Message #19 received at 729028@bugs.debian.org (full text, mbox, reply):

From: Daniel Kahn Gillmor <dkg@fifthhorseman.net>

To: Simon Horman <horms@verge.net.au>, 729028@bugs.debian.org, Debian Security Team <security@debian.org>

Subject: Re: Bug#729028: perdition: ssl_outgoing_ciphers not applied to STARTTLS connections

Date: Tue, 12 Nov 2013 23:59:15 -0500

[Message part 1 (text/plain, inline)]

Hi Simon--

Re: http://bugs.debian.org/729028:

On Tue 2013-11-12 23:04:07 -0500, Simon Horman wrote:
> Thanks for bringing this to my attention and sorry
> for not noticing the mailing list post: I'm not suer what happened there.
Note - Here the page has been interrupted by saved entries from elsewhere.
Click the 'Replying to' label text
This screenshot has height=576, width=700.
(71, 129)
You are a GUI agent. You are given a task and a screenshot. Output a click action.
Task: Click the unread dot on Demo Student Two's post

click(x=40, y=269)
dunno if you care to investigate the mailing list situation further.  if
you do, the post to the mailing list was Message-ID:
<87zjpfwqft.fsf@alice.fifthhorseman.net>

The handoff to the vergenet MX looked like this from my side:

Nov  7 21:57:50 che postfix/smtp[32630]: 7E90AF984: to=<perdition-users@vergenet.net>, relay=mail.au.vergenet.net[202.4.237.240]:25, delay=5.2, delays=0.55/0.01/3.6/1, dsn=2.0.0, status=sent (250 2.0.0 Ok: queued as B4DE9266CEF)
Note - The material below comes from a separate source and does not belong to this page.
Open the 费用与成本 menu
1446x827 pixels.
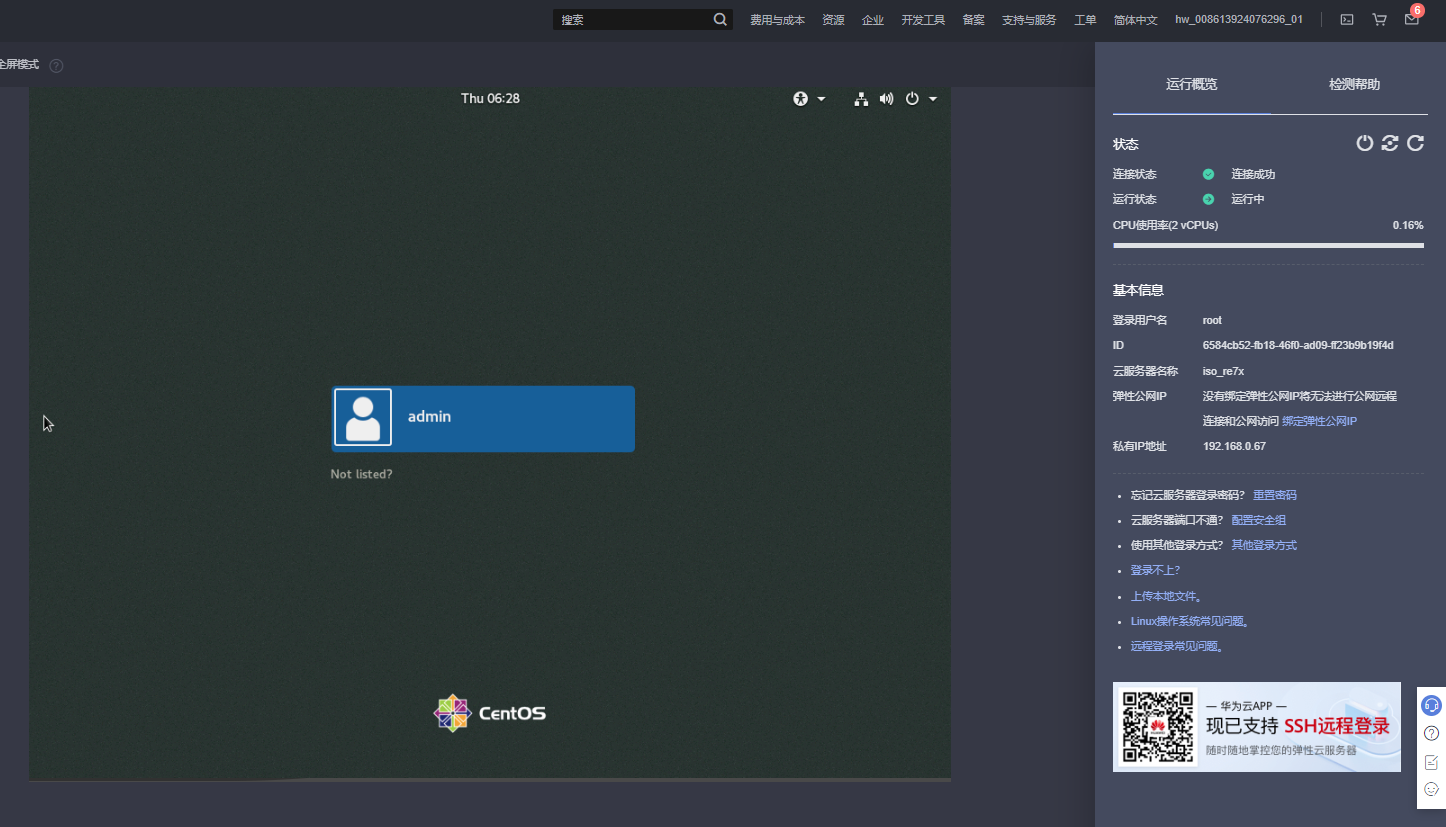[777, 19]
The message doesn't seem to have made it through to the pipermail
archives, which see no messages for November 2013 at all:

 http://lists.vergenet.net/pipermail/perdition-users/

> I think that the best thing to do is both:
> * Update the Debian packages with this fix and;
> * Release a fresh upstream version of perdition with this fix.
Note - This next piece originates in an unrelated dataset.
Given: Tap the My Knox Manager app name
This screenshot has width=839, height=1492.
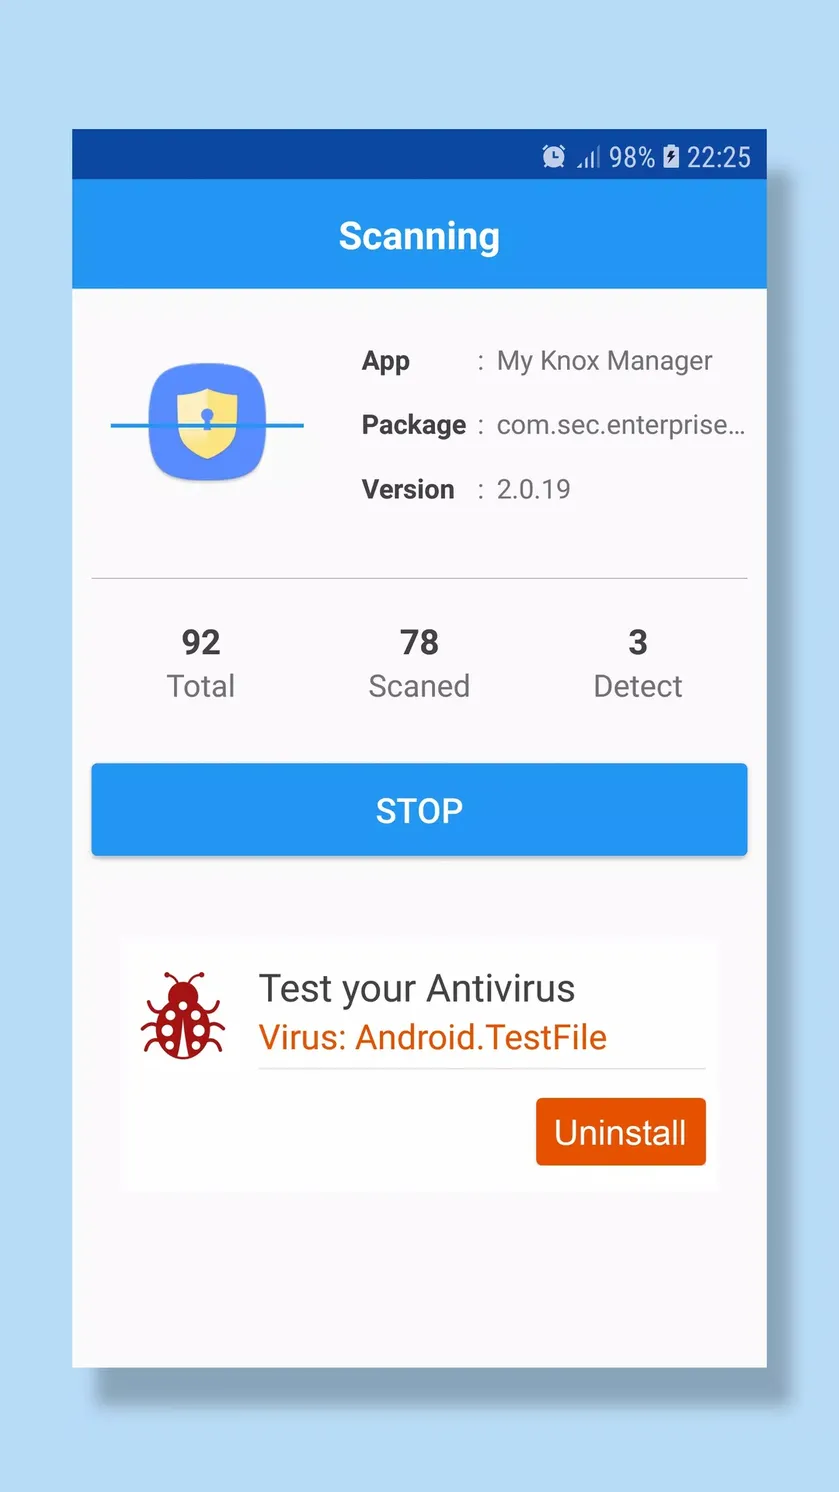Looking at the screenshot, I should (x=605, y=360).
This sounds like a reasonable approach to me.  I'm cc'ing the security
team so that they're aware of the problem and the potential security-fix
upload(s).  Would you like me to request a CVE for tracking this issue,
or do you intend to request one yourself?

Regards,

        --dkg

PS While i've got your ear, can i get you to look at and reply to my
earlier post to perdition-users about DHE?

  http://lists.vergenet.net/pipermail/perdition-users/2013-October/002669.html

[Message part 2 (application/pgp-signature, inline)]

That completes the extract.